* **HOW TO COMPLETE THIS TASK**
Every line that appears in the listing is to be set down verbatim.

* **SOURCE DATA**

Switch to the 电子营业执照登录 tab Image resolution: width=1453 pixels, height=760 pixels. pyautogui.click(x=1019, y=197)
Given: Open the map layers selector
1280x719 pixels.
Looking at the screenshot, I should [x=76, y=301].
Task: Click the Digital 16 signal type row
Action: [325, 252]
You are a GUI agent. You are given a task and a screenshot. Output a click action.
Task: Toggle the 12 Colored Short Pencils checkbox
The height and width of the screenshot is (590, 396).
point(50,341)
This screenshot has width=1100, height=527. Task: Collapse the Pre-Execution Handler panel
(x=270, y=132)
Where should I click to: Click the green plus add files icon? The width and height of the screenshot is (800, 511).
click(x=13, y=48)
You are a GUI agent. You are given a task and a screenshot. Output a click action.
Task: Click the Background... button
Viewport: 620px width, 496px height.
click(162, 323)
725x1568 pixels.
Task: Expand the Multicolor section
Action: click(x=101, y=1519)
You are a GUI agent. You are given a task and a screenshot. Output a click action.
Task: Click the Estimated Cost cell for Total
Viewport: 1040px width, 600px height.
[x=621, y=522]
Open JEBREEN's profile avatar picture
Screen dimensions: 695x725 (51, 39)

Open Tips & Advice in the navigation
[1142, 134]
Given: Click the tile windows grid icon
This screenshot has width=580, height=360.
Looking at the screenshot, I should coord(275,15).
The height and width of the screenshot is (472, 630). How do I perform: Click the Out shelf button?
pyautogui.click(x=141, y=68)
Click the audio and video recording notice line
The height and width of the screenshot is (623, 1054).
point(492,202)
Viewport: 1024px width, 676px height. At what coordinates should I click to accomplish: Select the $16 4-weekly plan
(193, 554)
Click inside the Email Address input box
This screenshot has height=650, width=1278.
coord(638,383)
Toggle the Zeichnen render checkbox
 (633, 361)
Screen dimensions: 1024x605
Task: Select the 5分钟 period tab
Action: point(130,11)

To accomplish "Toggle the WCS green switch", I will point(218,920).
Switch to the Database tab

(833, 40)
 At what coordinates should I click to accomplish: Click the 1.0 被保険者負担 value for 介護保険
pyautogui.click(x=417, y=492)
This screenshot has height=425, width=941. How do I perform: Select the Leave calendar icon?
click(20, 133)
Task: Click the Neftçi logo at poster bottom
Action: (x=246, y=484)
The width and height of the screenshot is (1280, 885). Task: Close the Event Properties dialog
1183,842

* **RESPONSE AREA**
Switch to the 电子营业执照登录 tab Image resolution: width=1453 pixels, height=760 pixels. pyautogui.click(x=1019, y=197)
Given: Open the map layers selector
1280x719 pixels.
Looking at the screenshot, I should [x=76, y=301].
Task: Click the Digital 16 signal type row
Action: [325, 252]
You are a GUI agent. You are given a task and a screenshot. Output a click action.
Task: Toggle the 12 Colored Short Pencils checkbox
The height and width of the screenshot is (590, 396).
point(50,341)
This screenshot has width=1100, height=527. Task: Collapse the Pre-Execution Handler panel
(x=270, y=132)
Where should I click to: Click the green plus add files icon? The width and height of the screenshot is (800, 511).
click(x=13, y=48)
You are a GUI agent. You are given a task and a screenshot. Output a click action.
Task: Click the Background... button
Viewport: 620px width, 496px height.
click(162, 323)
725x1568 pixels.
Task: Expand the Multicolor section
Action: click(x=101, y=1519)
You are a GUI agent. You are given a task and a screenshot. Output a click action.
Task: Click the Estimated Cost cell for Total
Viewport: 1040px width, 600px height.
[x=621, y=522]
Open JEBREEN's profile avatar picture
Screen dimensions: 695x725 (51, 39)

Open Tips & Advice in the navigation
[1142, 134]
Given: Click the tile windows grid icon
This screenshot has width=580, height=360.
Looking at the screenshot, I should coord(275,15).
The height and width of the screenshot is (472, 630). How do I perform: Click the Out shelf button?
pyautogui.click(x=141, y=68)
Click the audio and video recording notice line
The height and width of the screenshot is (623, 1054).
point(492,202)
Viewport: 1024px width, 676px height. At what coordinates should I click to accomplish: Select the $16 4-weekly plan
(193, 554)
Click inside the Email Address input box
This screenshot has height=650, width=1278.
coord(638,383)
Toggle the Zeichnen render checkbox
 (633, 361)
Screen dimensions: 1024x605
Task: Select the 5分钟 period tab
Action: point(130,11)

To accomplish "Toggle the WCS green switch", I will point(218,920).
Switch to the Database tab

(833, 40)
 At what coordinates should I click to accomplish: Click the 1.0 被保険者負担 value for 介護保険
pyautogui.click(x=417, y=492)
This screenshot has height=425, width=941. How do I perform: Select the Leave calendar icon?
click(20, 133)
Task: Click the Neftçi logo at poster bottom
Action: (x=246, y=484)
The width and height of the screenshot is (1280, 885). Task: Close the Event Properties dialog
1183,842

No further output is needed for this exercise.